## Aim of the exercise
The entries are given below. Output each one unchanged.

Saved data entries

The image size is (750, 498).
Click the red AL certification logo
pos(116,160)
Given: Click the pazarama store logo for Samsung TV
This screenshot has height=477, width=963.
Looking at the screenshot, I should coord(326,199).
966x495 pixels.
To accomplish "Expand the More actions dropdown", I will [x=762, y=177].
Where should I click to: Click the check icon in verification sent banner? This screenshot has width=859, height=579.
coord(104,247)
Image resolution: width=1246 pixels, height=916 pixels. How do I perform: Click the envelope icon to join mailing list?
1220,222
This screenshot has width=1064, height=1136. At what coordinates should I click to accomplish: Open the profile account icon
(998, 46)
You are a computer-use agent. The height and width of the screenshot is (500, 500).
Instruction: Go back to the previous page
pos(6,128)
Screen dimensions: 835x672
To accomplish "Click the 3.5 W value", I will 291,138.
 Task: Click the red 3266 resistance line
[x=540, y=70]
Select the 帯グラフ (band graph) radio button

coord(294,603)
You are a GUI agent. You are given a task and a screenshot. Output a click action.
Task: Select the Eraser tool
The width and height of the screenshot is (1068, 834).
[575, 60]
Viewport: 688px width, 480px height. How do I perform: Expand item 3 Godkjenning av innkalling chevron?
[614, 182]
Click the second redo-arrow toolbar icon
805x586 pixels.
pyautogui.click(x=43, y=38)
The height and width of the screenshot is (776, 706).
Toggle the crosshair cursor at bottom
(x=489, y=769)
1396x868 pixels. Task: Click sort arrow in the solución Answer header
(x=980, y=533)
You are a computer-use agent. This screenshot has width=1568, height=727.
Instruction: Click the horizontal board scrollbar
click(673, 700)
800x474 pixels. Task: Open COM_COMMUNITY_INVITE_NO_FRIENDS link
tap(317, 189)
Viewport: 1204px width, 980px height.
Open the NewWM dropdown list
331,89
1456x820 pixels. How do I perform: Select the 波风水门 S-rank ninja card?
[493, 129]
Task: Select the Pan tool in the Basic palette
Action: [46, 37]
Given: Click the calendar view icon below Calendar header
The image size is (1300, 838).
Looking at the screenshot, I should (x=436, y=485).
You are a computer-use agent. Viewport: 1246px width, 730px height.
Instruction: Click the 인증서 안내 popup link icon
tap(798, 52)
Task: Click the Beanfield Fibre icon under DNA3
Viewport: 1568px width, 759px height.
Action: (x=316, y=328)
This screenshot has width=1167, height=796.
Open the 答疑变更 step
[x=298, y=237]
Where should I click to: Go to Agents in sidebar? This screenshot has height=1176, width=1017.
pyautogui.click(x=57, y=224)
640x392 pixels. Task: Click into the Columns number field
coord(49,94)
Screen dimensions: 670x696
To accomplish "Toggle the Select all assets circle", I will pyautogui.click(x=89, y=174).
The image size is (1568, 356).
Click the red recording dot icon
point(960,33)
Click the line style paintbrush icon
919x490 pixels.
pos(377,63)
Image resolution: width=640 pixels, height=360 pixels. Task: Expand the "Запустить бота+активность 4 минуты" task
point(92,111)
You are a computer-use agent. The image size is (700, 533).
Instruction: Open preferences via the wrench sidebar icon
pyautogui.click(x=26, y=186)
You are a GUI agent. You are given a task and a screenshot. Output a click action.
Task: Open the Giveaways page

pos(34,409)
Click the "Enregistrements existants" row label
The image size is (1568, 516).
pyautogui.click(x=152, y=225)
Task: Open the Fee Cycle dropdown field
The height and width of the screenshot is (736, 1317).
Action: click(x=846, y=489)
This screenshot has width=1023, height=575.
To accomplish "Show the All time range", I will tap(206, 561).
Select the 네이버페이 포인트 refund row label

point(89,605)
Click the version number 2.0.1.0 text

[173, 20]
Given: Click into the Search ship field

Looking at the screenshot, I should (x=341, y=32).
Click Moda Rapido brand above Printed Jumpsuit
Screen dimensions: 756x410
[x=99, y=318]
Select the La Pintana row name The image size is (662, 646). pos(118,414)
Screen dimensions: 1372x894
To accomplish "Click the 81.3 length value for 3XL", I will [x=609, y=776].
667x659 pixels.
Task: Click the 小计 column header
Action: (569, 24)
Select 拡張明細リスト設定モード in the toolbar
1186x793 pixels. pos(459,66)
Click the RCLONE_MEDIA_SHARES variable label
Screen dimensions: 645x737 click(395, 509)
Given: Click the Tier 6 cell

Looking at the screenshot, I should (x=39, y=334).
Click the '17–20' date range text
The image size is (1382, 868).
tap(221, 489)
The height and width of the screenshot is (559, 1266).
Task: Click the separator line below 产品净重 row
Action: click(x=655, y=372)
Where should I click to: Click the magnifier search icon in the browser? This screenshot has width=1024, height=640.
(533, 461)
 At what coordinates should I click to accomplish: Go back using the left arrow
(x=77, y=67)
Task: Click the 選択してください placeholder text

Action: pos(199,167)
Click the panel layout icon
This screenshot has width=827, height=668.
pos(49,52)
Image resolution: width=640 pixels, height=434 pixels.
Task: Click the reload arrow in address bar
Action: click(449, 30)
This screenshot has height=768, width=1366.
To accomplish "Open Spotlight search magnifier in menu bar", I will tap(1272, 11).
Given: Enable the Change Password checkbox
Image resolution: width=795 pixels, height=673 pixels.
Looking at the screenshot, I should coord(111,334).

## Reply to the exercise
The image size is (750, 498).
Click the red AL certification logo
pos(116,160)
Given: Click the pazarama store logo for Samsung TV
This screenshot has height=477, width=963.
Looking at the screenshot, I should coord(326,199).
966x495 pixels.
To accomplish "Expand the More actions dropdown", I will [x=762, y=177].
Where should I click to: Click the check icon in verification sent banner? This screenshot has width=859, height=579.
coord(104,247)
Image resolution: width=1246 pixels, height=916 pixels. How do I perform: Click the envelope icon to join mailing list?
1220,222
This screenshot has width=1064, height=1136. At what coordinates should I click to accomplish: Open the profile account icon
(998, 46)
You are a computer-use agent. The height and width of the screenshot is (500, 500).
Instruction: Go back to the previous page
pos(6,128)
Screen dimensions: 835x672
To accomplish "Click the 3.5 W value", I will 291,138.
 Task: Click the red 3266 resistance line
[x=540, y=70]
Select the 帯グラフ (band graph) radio button

coord(294,603)
You are a GUI agent. You are given a task and a screenshot. Output a click action.
Task: Select the Eraser tool
The width and height of the screenshot is (1068, 834).
[575, 60]
Viewport: 688px width, 480px height. How do I perform: Expand item 3 Godkjenning av innkalling chevron?
[614, 182]
Click the second redo-arrow toolbar icon
805x586 pixels.
pyautogui.click(x=43, y=38)
The height and width of the screenshot is (776, 706).
Toggle the crosshair cursor at bottom
(x=489, y=769)
1396x868 pixels. Task: Click sort arrow in the solución Answer header
(x=980, y=533)
You are a computer-use agent. This screenshot has width=1568, height=727.
Instruction: Click the horizontal board scrollbar
click(673, 700)
800x474 pixels. Task: Open COM_COMMUNITY_INVITE_NO_FRIENDS link
tap(317, 189)
Viewport: 1204px width, 980px height.
Open the NewWM dropdown list
331,89
1456x820 pixels. How do I perform: Select the 波风水门 S-rank ninja card?
[493, 129]
Task: Select the Pan tool in the Basic palette
Action: [46, 37]
Given: Click the calendar view icon below Calendar header
The image size is (1300, 838).
Looking at the screenshot, I should (x=436, y=485).
You are a computer-use agent. Viewport: 1246px width, 730px height.
Instruction: Click the 인증서 안내 popup link icon
tap(798, 52)
Task: Click the Beanfield Fibre icon under DNA3
Viewport: 1568px width, 759px height.
Action: (x=316, y=328)
This screenshot has width=1167, height=796.
Open the 答疑变更 step
[x=298, y=237]
Where should I click to: Go to Agents in sidebar? This screenshot has height=1176, width=1017.
pyautogui.click(x=57, y=224)
640x392 pixels. Task: Click into the Columns number field
coord(49,94)
Screen dimensions: 670x696
To accomplish "Toggle the Select all assets circle", I will pyautogui.click(x=89, y=174).
The image size is (1568, 356).
Click the red recording dot icon
point(960,33)
Click the line style paintbrush icon
919x490 pixels.
pos(377,63)
Image resolution: width=640 pixels, height=360 pixels. Task: Expand the "Запустить бота+активность 4 минуты" task
point(92,111)
You are a computer-use agent. The image size is (700, 533).
Instruction: Open preferences via the wrench sidebar icon
pyautogui.click(x=26, y=186)
You are a GUI agent. You are given a task and a screenshot. Output a click action.
Task: Open the Giveaways page

pos(34,409)
Click the "Enregistrements existants" row label
The image size is (1568, 516).
pyautogui.click(x=152, y=225)
Task: Open the Fee Cycle dropdown field
The height and width of the screenshot is (736, 1317).
Action: click(x=846, y=489)
This screenshot has width=1023, height=575.
To accomplish "Show the All time range", I will tap(206, 561).
Select the 네이버페이 포인트 refund row label

point(89,605)
Click the version number 2.0.1.0 text

[173, 20]
Given: Click into the Search ship field

Looking at the screenshot, I should (x=341, y=32).
Click Moda Rapido brand above Printed Jumpsuit
Screen dimensions: 756x410
[x=99, y=318]
Select the La Pintana row name The image size is (662, 646). pos(118,414)
Screen dimensions: 1372x894
To accomplish "Click the 81.3 length value for 3XL", I will [x=609, y=776].
667x659 pixels.
Task: Click the 小计 column header
Action: (569, 24)
Select 拡張明細リスト設定モード in the toolbar
1186x793 pixels. pos(459,66)
Click the RCLONE_MEDIA_SHARES variable label
Screen dimensions: 645x737 click(395, 509)
Given: Click the Tier 6 cell

Looking at the screenshot, I should (x=39, y=334).
Click the '17–20' date range text
The image size is (1382, 868).
tap(221, 489)
The height and width of the screenshot is (559, 1266).
Task: Click the separator line below 产品净重 row
Action: click(x=655, y=372)
Where should I click to: Click the magnifier search icon in the browser? This screenshot has width=1024, height=640.
(533, 461)
 At what coordinates should I click to accomplish: Go back using the left arrow
(x=77, y=67)
Task: Click the 選択してください placeholder text

Action: pos(199,167)
Click the panel layout icon
This screenshot has width=827, height=668.
pos(49,52)
Image resolution: width=640 pixels, height=434 pixels.
Task: Click the reload arrow in address bar
Action: click(449, 30)
This screenshot has height=768, width=1366.
To accomplish "Open Spotlight search magnifier in menu bar", I will tap(1272, 11).
Given: Enable the Change Password checkbox
Image resolution: width=795 pixels, height=673 pixels.
Looking at the screenshot, I should coord(111,334).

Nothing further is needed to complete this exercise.